I have a custom rule matching in spacy, and I am able to match some sentences in a document. I would like to extract some numbers now from the matched sentences. However, the matched sentences do not have always have the same shape and form. What is the best way to do this?

# case 1:
texts = ["the surface is 31 sq",
"the surface is sq 31"
,"the surface is square meters 31"
,"the surface is 31 square meters"
,"the surface is about 31,2 square"
,"the surface is 31 kilograms"]

pattern = [
    {"LOWER": "surface"}, 
    {"LEMMA": "be", "OP": "?"},  
    {"TEXT" : {"REGEX": "^(?i:sq(?:uare)?|m(?:et(?:er|re)s?)?)$"}, "OP": "+"},
    {"IS_ALPHA": True, "OP": "?"},
    {"LIKE_NUM": True},
]

pattern_1 = [
    {"LOWER": "surface"}, 
    {"LEMMA": "be", "OP": "?"},  
    {"IS_ALPHA": True, "OP": "?"},
    {"LIKE_NUM": True},
    {"TEXT" : {"REGEX": "^(?i:sq(?:uare)?|m(?:et(?:er|re)s?)?)$", "OP": "+"}}
]

matcher = Matcher(nlp.vocab) 

matcher.add("Surface", None, pattern, pattern_1)
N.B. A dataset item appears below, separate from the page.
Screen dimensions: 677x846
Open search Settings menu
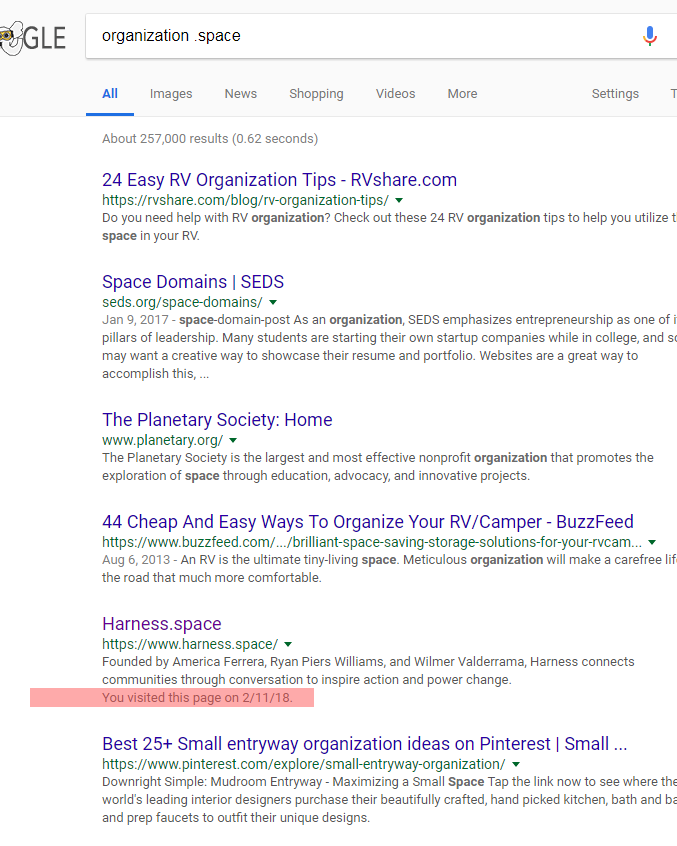point(615,94)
for index, text in enumerate(texts):
    print(f"Case {index}")
    doc = nlp(text)
    matches = matcher(doc)
    for match_id, start, end in matches:
        string_id = nlp.vocab.strings[match_id]  # Get string representation
        span = doc[start:end]  # The matched span
        print(match_id, string_id, start, end, span.text)

my output will be

Case 0
4898162435462687487 Surface 1 5 surface is 31 sq
Case 1
4898162435462687487 Surface 1 5 surface is sq 31
Case 2
4898162435462687487 Surface 1 6 surface is square meters 31
Case 3
4898162435462687487 Surface 1 5 surface is 31 square
Case 4
4898162435462687487 Surface 1 6 surface is about 31,2 square
Case 5

I would like to return the number (square meters) only. Something like [31, 31, 31, 31, 31.2] rather than the full text. What is the correct way to do this in spacy?


Solution

  • Since each match contains a single occurrence of LIKE_NUM entity you may just parse the match subtree and return the first occurrence of such a token:

    value = [token for token in span.subtree if token.like_num][0]
    

    Test:

    results = []
    for text in texts:
        doc = nlp(text)
        matches = matcher(doc)
        for match_id, start, end in matches:
            span = doc[start:end]  # The matched span
            results.append([token for token in span.subtree if token.like_num][0])
    
    print(results) # => [31, 31, 31, 31, 31,2]